Another friend hadn’t struggled with singleness, but she had struggled a lot with infertility. Years went by before she and her husband were able to conceive. After their son’s birth, another seven years went by as they tried everything and thought of everything, hoping for another baby. In a miraculous sequence of events, they were able to adopt a beautiful baby. Having heard so many stories from people about how “You just have to surrender it, and then it will happen,” etc, I asked my friend if she had experienced a moment of surrender. In fact, I did remember that a year before at Christmas, she had had an important moment of peace regarding her desire for children. However, this friend answered:

 

“No – I struggled the whole way through the whole thing. I was a big baby for most of it. There was nothing I did that made me worthy of this gift. It was always hard, and it would have continued to be hard. This is pure gift.”

 

Why this helped: It undid some of the negative impact of the ever-so-popular myth of “Once you are fixed enough/whole enough/figured it out enough, then you’ll receive the thing you want.” When I think about the damage this did to me as a single person, I still feel angry. I highly doubt that anyone who says it realizes what the backlash might be to the one who receives those words. It often sounds like a smug, “Well, I  figured it out, so now I’m married/have a baby. And you just need more work. That’s why you’re here struggling with this.”

 

One thing I’ve observed, is that we’re often too eager to ascribe the meaning of people’s circumstances, rather than allowing people to discern those meanings for themselves. For long-term (undesired) singleness, infertility, miscarriages, or other difficult situations, there may be many reasons why a loving God might ask us to bear the pain – and those reasons often aren’t about our inadequacies.

 

In the case of prolonged singleness, it might not be about us being stuck in a corner until we learn the lesson that all married people figured out already.

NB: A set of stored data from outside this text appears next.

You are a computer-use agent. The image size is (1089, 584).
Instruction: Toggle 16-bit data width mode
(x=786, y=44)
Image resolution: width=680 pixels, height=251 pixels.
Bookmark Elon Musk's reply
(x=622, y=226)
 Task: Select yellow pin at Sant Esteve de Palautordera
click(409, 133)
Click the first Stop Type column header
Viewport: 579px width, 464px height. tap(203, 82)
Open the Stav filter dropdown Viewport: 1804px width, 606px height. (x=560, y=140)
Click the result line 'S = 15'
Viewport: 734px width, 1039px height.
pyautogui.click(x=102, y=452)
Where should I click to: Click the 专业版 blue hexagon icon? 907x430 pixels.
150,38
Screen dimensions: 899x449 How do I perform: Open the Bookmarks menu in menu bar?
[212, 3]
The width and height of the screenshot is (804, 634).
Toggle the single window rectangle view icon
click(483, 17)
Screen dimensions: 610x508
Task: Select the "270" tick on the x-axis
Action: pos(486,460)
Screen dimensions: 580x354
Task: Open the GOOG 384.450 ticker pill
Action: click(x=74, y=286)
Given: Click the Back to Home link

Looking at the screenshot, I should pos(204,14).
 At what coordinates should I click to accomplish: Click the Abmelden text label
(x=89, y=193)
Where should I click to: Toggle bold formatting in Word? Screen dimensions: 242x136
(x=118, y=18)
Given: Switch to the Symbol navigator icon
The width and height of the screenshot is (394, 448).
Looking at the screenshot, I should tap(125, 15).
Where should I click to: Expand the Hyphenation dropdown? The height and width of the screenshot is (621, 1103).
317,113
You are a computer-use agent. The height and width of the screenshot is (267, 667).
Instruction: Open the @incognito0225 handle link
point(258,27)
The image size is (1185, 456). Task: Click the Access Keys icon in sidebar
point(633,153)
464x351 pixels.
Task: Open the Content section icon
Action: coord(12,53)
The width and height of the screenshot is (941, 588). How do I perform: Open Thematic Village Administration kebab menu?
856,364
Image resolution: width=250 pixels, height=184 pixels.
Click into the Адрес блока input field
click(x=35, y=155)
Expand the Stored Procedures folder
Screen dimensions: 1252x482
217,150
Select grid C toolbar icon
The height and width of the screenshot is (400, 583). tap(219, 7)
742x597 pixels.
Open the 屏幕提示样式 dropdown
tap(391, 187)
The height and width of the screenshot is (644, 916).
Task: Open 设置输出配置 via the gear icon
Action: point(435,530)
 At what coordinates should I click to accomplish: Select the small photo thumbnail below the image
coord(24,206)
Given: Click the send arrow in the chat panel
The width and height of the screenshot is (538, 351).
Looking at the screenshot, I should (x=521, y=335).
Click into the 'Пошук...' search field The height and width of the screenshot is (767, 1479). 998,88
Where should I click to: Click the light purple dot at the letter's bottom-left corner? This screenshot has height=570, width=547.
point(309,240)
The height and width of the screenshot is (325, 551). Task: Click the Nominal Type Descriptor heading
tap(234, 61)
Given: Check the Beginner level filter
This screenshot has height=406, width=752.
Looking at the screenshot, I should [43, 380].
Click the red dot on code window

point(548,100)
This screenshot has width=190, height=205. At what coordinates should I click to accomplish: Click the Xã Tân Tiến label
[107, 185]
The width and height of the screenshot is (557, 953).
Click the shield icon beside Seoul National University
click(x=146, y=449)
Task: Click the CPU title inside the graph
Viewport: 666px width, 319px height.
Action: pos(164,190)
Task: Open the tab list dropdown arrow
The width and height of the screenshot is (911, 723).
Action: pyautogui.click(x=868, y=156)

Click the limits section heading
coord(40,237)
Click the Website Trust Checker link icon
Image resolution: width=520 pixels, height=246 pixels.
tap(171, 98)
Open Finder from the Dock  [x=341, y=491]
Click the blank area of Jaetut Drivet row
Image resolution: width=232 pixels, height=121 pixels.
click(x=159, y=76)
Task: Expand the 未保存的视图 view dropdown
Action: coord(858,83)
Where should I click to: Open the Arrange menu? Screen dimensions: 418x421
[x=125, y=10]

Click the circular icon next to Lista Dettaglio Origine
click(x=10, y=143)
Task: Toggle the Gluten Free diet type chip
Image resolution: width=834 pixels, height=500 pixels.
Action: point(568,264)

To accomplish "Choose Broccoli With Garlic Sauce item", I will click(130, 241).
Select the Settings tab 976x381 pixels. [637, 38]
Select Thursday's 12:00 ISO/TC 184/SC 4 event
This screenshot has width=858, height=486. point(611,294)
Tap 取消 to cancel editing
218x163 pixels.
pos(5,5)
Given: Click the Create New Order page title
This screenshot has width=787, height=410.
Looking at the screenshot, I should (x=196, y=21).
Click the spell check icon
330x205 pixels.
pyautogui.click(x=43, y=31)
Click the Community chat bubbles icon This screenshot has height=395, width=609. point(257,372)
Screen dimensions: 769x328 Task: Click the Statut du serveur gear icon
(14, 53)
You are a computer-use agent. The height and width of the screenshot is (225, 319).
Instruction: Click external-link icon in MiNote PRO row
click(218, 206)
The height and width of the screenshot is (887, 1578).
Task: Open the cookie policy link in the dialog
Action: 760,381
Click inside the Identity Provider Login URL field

Why do we tend to treat those who have something as being more blessed as those who do not have that thing? I look back on the time right after I moved to Minneapolis, when I had no money, knew almost no one in the city, as one of the most beautiful times in my life, not because of what I had, but because what I didn’t have opened my eyes to a beautiful city and people around me. The vulnerability I felt at that time opened me toward those around me who were in need- of friendship, of kindness –  in a way it is hard for me to be when I am in a place where I have many friends, have enough money, etc.

 

Perhaps there is an area of our life and work in which we have particular gifts, or particular people, to offer or to influence, and that if we had married earlier, these people might not have experienced the gifts through us. It could also be that in the waiting, agonizing and worrying, we have an opportunity to draw nearer to God and and invitation to be closer.  Being single isn’t solely about us being broken or doing something wrong. And being married isn’t necessarily about getting rewarded for doing something right.

 

We should learn not to see our circumstances are rewards or punishments, period. Anything we experience can be a lesson if we let it.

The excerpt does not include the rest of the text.